By Joe Bollig
KANSAS CITY, Kan. — When it came time to look for a new director of human resources for the archdiocese, the search committee knew what it was looking for.
The archdiocese needed a faithful Catholic, a fast learner, a dedicated professional and an all-around outstanding individual — with a proven record of competence.
Search committee members found that person in Michele D. Kooiman.
“She had a deep process background, and we knew that was essential,” said Carla Mills, chief financial officer for the archdiocese. “She had good qualifications in human resources in general.”
Just as importantly, continued Mills, “she’s a good fit for working in the chancery and with our parishes and institutions.”
That “good fit” means she has a certain personality suited to human resources: She is outgoing, a good listener, has the ability to process what she’s told quickly and approaches each situation with patience and empathy.
Kooiman thinks she’s found a good fit, too.
“It feels good to be here,” said Kooiman. “This is where I’m supposed to be right now. My prayer every day is, ‘Lord, let me be able to do the things that I’m supposed to do.’ There is a lot of work to be done. I hope that, every day, I can make positive impacts to accomplish those things.”
This is Kooiman’s first venture into the world of nonprofit organizations. She brings 30 years of experience working in telecommunications, mostly with Sprint Corporation of Overland Park.
“I have done a variety of things in human resources,” said Kooiman.
Kooiman is grateful for her career at Sprint and other companies, but she had reached a point in her life when she was looking for something new — hopefully, something that would involve her Catholic faith.
While at a professional event, a peer mentioned that the archdiocese needed a new human resources director and suggested to Kooiman she might be a good match.
“I told him I’d keep it in mind,” said Kooiman.
The next week she saw the notice in The Leaven and couldn’t stop thinking about it. She had to throw her hat in the ring.
“All the while praying I’d ultimately end up where I was supposed to be,” she said.
One step at a time, doors kept opening, until she got the nod. After attending a conference, her first day in the office as archdiocesan director of human resources was April 30.
“It’s a very broad job that covers a lot of topics,” said Kooiman. “We are here to ensure that policies and processes are in place and followed, according to federal and state employment laws. That’s one of our responsibilities. But we’re also here to ensure that our employees have good benefits.”

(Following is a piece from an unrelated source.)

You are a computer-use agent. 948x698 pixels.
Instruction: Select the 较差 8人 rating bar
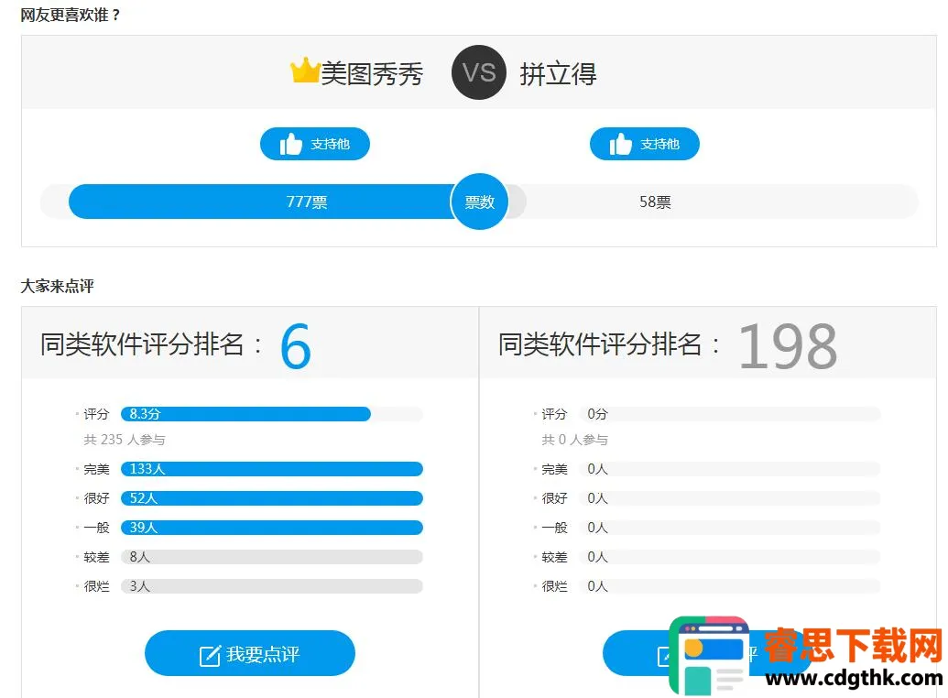(271, 557)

Human resources also works with things people don’t think much about, like job descriptions, compensation, hiring, payroll, vacation and sick day policies — everything that touches employees personally.
“It’s about protecting and supporting employees, our human resources, across the archdiocese,” she said. “We ensure that employees are treated fairly and consistently.”

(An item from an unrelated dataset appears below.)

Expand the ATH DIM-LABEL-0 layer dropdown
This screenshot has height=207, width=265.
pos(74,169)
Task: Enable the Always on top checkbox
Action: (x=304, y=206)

Human resources can be an indispensable help to pastors, too.
“One of the thing that appealed to me about this job is helping pastors,” she said. “Priests, when they go to the seminary, do not learn about business administration. Their education is in theology. They’re not necessarily trained on how to run parishes, and that’s a big job.

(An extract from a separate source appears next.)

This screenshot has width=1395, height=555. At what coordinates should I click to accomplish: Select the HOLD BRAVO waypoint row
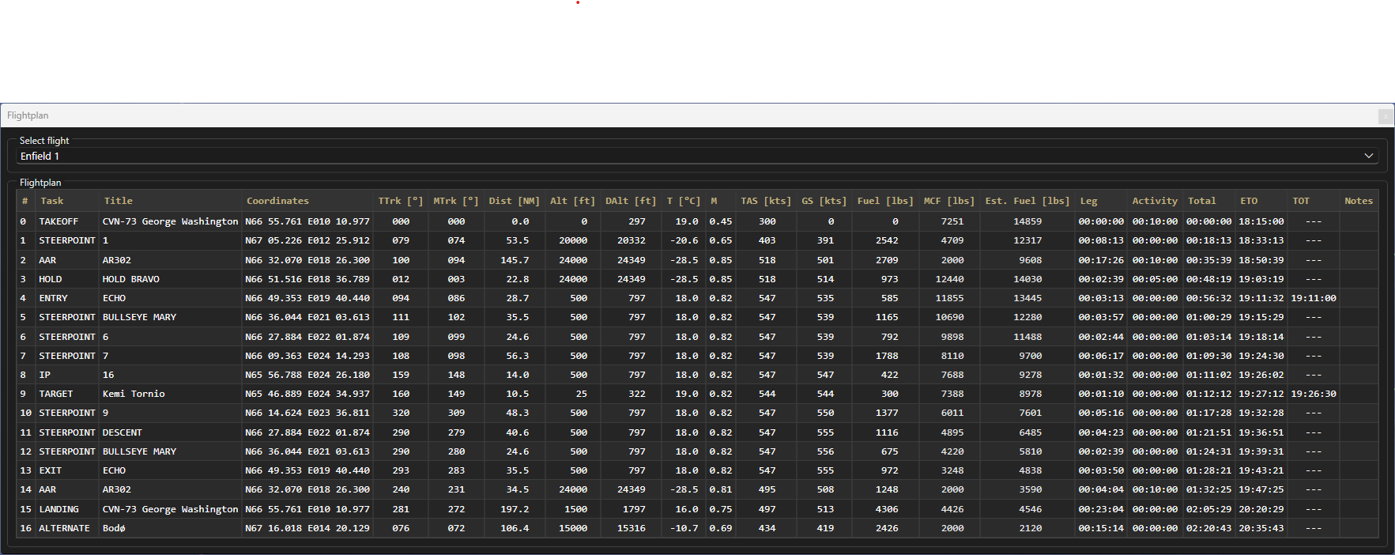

“So, I view it as doing whatever we can do to make their lives easier, more streamlined, more efficient, so they can concentrate on ministry.”
One difference between the corporate world and working for the church is the strong role faith plays in her work. Salvation of people — not the profit margin — is the greater purpose.
“What we do, every decision we make and every interaction we have with every person, our faith is on our heart, mind and souls,” she said. “There is lots of fulfillment in that.”
As she settled into her new role, Kooiman has come to appreciate the work of her predecessor Kathleen Thomas.
“She laid a phenomenal foundation in human resources here,” said Kooiman.
That foundation includes getting policies documented for the retirement and pension plans for both lay employees and priests, an employee handbook, job descriptions, pay grades, and sick and vacation policies.
“Her last big effort was moving us into automation of a standardized human resources system for pay and benefits, and that is no small undertaking,” she said. “She has done all that and built a great team. I’m so thankful every day for the staff we have.”
Kooiman deeply appreciates the relationships Thomas has built with pastors and administrators across the archdiocese, and she’s also appreciative of the way the handoff has been done. This sort of thing is rare in the corporate world.
“I am extremely grateful that I’ve had the benefit of having [Thomas] here for a couple of months during this transition before she retires,” said Kooiman.
The work of human resources is ongoing, and many challenges await Kooiman and her colleagues.
“I have a goal to continue evolving our policies and processes internally in human resources,” she said. “One of our challenges is that we are resource-challenged, and there is so much work to be done.
“I feel it’s my responsibility to be as efficient as possible, while at the same time always remaining compassionate.”